====== Source records ======

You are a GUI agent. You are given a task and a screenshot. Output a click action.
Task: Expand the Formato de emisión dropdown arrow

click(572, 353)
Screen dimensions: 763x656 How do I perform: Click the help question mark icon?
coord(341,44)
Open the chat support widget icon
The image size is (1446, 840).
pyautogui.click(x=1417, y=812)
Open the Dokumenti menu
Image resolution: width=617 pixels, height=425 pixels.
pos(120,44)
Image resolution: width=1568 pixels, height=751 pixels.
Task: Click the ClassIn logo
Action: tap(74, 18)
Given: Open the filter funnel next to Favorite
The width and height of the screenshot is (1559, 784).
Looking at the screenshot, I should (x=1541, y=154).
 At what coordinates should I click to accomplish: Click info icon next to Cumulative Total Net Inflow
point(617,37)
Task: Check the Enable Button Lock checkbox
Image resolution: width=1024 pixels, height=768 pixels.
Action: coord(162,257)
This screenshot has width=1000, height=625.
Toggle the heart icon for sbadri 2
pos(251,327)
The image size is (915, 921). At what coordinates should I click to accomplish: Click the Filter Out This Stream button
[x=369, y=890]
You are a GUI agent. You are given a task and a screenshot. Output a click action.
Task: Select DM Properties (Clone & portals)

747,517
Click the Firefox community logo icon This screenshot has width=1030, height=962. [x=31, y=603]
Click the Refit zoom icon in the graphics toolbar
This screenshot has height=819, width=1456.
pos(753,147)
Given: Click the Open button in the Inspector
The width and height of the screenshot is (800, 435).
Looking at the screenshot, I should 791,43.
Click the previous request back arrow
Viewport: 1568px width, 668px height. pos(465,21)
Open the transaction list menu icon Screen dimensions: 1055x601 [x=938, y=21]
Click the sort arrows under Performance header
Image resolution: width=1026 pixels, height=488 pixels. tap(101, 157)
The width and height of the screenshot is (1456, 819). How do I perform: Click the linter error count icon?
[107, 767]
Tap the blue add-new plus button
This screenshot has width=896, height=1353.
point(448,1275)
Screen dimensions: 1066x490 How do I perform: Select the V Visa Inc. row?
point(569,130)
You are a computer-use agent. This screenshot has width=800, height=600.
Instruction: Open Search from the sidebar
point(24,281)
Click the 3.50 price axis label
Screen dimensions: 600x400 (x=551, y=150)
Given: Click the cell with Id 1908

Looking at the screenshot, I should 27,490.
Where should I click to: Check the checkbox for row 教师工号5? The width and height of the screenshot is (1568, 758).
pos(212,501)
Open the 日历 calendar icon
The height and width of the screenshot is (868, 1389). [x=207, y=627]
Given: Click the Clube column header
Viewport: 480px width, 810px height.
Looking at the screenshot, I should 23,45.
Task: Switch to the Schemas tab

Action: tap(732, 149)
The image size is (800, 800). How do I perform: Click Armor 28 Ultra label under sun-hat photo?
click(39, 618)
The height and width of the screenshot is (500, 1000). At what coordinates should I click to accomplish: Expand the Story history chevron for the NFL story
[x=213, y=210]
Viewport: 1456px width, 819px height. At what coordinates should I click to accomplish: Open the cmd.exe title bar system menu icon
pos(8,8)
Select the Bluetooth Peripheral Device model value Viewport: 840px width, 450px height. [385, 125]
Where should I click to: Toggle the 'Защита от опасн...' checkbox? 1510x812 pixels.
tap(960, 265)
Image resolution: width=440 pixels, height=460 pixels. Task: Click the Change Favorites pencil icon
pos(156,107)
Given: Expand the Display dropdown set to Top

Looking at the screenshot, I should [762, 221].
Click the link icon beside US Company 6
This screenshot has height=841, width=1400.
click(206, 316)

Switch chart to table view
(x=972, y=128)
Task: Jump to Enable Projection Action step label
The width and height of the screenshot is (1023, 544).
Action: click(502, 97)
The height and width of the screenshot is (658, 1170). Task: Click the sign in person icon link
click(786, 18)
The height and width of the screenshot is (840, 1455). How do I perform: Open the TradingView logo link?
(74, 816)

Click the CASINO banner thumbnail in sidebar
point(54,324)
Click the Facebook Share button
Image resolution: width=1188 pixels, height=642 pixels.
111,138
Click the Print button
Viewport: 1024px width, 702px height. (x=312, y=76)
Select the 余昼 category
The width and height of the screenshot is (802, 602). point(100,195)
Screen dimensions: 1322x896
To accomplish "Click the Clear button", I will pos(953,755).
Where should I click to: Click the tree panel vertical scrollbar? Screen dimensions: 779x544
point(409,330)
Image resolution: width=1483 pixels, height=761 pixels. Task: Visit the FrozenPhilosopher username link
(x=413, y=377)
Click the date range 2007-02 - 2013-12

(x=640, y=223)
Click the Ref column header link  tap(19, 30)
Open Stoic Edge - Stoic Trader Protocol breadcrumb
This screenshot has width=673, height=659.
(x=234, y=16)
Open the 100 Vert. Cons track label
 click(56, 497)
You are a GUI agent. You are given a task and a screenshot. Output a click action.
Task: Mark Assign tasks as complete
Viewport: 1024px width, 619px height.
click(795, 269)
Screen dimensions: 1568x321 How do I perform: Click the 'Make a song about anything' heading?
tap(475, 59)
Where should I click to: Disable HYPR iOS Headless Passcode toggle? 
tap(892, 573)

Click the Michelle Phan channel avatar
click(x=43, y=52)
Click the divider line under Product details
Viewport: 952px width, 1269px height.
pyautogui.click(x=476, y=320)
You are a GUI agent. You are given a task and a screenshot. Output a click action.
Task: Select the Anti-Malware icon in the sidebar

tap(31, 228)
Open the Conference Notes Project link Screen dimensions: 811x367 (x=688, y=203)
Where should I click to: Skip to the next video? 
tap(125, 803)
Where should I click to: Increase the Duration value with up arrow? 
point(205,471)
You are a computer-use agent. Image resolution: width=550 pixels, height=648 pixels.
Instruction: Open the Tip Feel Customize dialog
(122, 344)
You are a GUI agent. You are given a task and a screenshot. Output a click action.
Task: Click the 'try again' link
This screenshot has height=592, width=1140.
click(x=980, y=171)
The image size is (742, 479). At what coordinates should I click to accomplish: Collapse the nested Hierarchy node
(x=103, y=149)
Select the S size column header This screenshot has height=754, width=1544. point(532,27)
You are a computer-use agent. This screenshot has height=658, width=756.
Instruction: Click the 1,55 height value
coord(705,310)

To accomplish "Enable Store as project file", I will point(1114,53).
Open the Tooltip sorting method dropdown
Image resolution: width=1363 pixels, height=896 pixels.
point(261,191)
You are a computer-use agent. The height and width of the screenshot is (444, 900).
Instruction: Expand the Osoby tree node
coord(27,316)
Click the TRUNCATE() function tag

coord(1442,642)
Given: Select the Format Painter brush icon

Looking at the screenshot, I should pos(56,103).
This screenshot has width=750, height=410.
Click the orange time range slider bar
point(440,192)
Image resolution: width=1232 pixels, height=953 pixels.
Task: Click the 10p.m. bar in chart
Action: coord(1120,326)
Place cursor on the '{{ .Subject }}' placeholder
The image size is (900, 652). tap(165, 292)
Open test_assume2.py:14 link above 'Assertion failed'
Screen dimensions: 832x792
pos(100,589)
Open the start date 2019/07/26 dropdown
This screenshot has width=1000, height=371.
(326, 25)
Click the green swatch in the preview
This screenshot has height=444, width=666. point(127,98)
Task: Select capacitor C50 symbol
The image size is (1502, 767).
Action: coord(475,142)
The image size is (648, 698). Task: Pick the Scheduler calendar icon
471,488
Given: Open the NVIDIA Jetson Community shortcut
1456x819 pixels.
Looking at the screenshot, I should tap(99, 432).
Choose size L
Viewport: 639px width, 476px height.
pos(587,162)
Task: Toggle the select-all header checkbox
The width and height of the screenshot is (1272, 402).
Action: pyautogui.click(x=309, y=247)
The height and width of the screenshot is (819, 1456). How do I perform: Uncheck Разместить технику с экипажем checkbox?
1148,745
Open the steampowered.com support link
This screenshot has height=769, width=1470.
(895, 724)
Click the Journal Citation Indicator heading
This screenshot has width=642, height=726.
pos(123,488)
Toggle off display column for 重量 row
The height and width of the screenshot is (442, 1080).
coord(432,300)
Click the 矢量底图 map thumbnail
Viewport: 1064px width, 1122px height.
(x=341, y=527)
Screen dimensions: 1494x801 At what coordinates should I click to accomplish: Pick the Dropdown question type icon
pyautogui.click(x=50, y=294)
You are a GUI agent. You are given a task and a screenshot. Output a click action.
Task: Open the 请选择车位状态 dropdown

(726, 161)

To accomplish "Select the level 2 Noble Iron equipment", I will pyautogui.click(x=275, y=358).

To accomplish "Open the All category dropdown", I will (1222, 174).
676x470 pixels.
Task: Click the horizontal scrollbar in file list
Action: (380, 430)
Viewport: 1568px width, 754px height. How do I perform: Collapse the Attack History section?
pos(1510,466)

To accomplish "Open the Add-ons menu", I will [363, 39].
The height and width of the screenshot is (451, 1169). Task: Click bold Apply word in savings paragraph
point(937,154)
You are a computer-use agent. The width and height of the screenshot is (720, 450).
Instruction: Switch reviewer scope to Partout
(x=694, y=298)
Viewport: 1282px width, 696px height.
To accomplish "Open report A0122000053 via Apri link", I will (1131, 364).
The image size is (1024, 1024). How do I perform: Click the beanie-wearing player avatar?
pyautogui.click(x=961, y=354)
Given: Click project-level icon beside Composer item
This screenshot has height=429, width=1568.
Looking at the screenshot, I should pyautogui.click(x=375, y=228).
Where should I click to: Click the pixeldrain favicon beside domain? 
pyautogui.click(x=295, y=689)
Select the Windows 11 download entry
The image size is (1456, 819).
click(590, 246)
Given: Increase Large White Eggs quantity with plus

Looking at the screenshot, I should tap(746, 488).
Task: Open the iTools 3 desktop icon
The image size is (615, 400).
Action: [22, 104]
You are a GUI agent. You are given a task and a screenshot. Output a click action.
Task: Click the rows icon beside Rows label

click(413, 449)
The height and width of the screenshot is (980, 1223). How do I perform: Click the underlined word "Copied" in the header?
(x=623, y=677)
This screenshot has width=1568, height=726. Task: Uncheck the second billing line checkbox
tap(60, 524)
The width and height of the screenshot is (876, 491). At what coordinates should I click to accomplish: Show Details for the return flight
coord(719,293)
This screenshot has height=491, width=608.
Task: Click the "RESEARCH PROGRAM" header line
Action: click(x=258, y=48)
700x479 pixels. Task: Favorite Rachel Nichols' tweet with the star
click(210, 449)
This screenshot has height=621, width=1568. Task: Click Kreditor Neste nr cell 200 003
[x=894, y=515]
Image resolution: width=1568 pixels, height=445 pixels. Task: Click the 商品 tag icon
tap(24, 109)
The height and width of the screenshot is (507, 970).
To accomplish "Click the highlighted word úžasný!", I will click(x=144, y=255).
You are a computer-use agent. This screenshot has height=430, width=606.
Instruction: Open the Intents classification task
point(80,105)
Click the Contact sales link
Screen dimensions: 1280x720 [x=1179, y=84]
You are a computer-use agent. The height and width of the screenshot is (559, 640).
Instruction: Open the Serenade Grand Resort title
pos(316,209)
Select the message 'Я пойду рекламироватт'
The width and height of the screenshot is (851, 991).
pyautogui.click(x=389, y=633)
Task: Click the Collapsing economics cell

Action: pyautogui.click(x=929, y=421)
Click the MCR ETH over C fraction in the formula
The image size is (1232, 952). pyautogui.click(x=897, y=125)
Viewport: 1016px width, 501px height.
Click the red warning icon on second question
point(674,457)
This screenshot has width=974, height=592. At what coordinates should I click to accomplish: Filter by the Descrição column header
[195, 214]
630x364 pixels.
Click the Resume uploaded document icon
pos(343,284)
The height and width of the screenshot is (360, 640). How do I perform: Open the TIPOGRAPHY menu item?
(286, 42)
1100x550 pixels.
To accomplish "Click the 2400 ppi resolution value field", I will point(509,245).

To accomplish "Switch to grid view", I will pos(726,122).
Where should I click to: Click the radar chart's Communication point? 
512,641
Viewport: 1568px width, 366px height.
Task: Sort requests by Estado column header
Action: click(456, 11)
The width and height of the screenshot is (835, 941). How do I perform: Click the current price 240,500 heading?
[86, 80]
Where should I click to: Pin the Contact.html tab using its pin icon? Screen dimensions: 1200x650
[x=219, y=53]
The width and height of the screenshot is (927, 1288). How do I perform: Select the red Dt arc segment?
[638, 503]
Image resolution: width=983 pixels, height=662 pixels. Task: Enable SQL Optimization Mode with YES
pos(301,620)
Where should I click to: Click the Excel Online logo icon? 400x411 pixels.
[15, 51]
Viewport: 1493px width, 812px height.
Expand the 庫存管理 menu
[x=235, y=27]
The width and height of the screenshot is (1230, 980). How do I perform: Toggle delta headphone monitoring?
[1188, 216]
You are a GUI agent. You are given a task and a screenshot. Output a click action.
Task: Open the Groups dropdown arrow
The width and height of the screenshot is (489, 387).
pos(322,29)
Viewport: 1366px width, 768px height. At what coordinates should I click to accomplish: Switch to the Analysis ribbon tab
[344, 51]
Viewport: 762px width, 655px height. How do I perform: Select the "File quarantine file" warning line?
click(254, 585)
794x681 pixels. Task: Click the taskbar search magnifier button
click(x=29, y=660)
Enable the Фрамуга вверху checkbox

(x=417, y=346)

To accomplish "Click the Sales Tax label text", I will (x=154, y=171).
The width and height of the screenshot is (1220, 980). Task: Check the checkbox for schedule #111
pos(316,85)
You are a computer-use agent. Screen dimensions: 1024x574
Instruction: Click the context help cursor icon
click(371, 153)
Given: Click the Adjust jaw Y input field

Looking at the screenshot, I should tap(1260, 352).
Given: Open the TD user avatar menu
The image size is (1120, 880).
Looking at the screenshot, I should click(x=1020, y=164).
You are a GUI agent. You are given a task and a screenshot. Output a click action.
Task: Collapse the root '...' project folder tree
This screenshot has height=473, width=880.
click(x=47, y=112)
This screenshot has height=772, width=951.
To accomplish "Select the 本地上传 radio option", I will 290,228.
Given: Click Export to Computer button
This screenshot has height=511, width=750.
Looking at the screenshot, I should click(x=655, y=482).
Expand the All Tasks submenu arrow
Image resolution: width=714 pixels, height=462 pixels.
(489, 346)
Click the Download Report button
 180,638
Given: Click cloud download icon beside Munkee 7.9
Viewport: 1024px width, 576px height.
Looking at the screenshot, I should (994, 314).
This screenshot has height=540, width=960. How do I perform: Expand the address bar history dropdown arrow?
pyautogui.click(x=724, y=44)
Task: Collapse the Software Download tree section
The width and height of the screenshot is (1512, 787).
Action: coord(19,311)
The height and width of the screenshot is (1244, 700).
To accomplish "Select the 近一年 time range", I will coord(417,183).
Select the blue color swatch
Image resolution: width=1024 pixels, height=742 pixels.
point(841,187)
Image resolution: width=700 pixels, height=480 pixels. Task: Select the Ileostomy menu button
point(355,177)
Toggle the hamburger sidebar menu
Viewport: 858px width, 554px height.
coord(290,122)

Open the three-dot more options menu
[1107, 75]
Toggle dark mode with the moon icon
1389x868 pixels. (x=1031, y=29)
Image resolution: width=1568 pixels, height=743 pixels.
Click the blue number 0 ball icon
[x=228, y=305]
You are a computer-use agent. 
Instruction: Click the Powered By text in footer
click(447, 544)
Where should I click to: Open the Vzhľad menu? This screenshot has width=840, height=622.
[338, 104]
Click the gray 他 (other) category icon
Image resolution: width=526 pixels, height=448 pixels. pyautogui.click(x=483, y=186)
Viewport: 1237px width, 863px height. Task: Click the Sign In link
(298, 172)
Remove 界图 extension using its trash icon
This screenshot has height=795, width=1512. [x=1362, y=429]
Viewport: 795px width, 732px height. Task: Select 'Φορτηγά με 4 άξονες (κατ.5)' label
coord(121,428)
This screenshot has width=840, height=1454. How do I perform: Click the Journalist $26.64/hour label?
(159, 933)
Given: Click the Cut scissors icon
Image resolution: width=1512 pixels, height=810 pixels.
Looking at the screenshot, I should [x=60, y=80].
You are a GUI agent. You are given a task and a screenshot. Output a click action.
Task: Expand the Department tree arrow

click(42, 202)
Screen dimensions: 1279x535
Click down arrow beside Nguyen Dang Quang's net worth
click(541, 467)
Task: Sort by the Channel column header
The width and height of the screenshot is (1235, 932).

======

## [Written problem]
Write out the data from the line with "Select the S" up to and including the line with "This screenshot has height=444, width=666.", line for line and unchanged.

## [Problem solution]
Select the S size column header This screenshot has height=754, width=1544. point(532,27)
You are a computer-use agent. This screenshot has height=658, width=756.
Instruction: Click the 1,55 height value
coord(705,310)

To accomplish "Enable Store as project file", I will point(1114,53).
Open the Tooltip sorting method dropdown
Image resolution: width=1363 pixels, height=896 pixels.
point(261,191)
You are a computer-use agent. The height and width of the screenshot is (444, 900).
Instruction: Expand the Osoby tree node
coord(27,316)
Click the TRUNCATE() function tag

coord(1442,642)
Given: Select the Format Painter brush icon

Looking at the screenshot, I should pos(56,103).
This screenshot has width=750, height=410.
Click the orange time range slider bar
point(440,192)
Image resolution: width=1232 pixels, height=953 pixels.
Task: Click the 10p.m. bar in chart
Action: coord(1120,326)
Place cursor on the '{{ .Subject }}' placeholder
The image size is (900, 652). tap(165, 292)
Open test_assume2.py:14 link above 'Assertion failed'
Screen dimensions: 832x792
pos(100,589)
Open the start date 2019/07/26 dropdown
This screenshot has width=1000, height=371.
(326, 25)
Click the green swatch in the preview
This screenshot has height=444, width=666. point(127,98)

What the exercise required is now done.